III. Que peuvent y gagner les citoyens ?

  • Une augmentation des revenus de la majorité des agriculteurs, en particulier des éleveurs et des petites et moyennes exploitations.
  • Une forte diffusion des aliments sains et de qualité et la réduction des aliments ultra-transformés, dont les impacts sanitaires sont majeurs (diabète, cancers, etc.) et qui dépassent déjà 40% de l’alimentation des ménages modestes et des jeunes.
  • La revitalisation des territoires ruraux et le développement de centaines de milliers d’emplois agricoles grâce à la plus forte densité en main d’œuvre des pratiques agro-écologiques (+10 à +20% d’emplois à pratique et taille égale, selon Agreste 2016 et Bertin & al 2016).
  • Une plus grande souveraineté alimentaire, en réduisant fortement la dépendance extérieure en matière d’importation d’aliments (en forte hausse), mais également d’engrais et de soja nécessaires aux pratiques intensives (une dépendance croissante soulignée notamment par le Haut Commissariat au Plan en 2021).

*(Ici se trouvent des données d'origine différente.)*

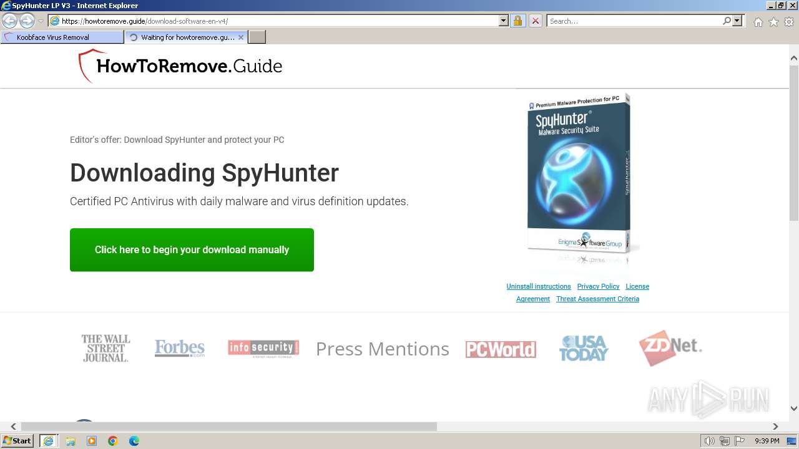Open the recent pages dropdown arrow
Image resolution: width=799 pixels, height=449 pixels.
click(41, 21)
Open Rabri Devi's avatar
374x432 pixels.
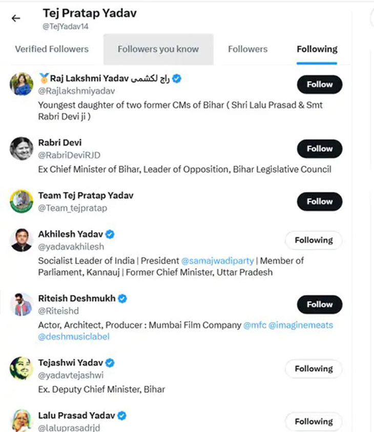coord(22,149)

IV. Pourquoi l’extrême-droite n’est pas la solution ? 

  • Le RN ne remet pas en cause la distribution des aides de la PAC en fonction de la surface et soutient donc les plus gros exploitants (notamment céréaliers) au détriment des éleveurs et des petits exploitants.
  • En dehors des « 80% de produits français dans les cantines », les propositions « agriculture » ne sont pas précisées dans les 22 mesures pour 2022 de Marine Le Pen. 
  • Aucune proposition pour soutenir les agriculteurs dans la transition écologique et faire face aux changements climatiques (sécheresse, inondations etc.). 
  • Aucune proposition pour protéger la santé des agriculteurs et des consommateurs face aux pesticides.
  • Aucune proposition pour faire face à l’effondrement de la biodiversité.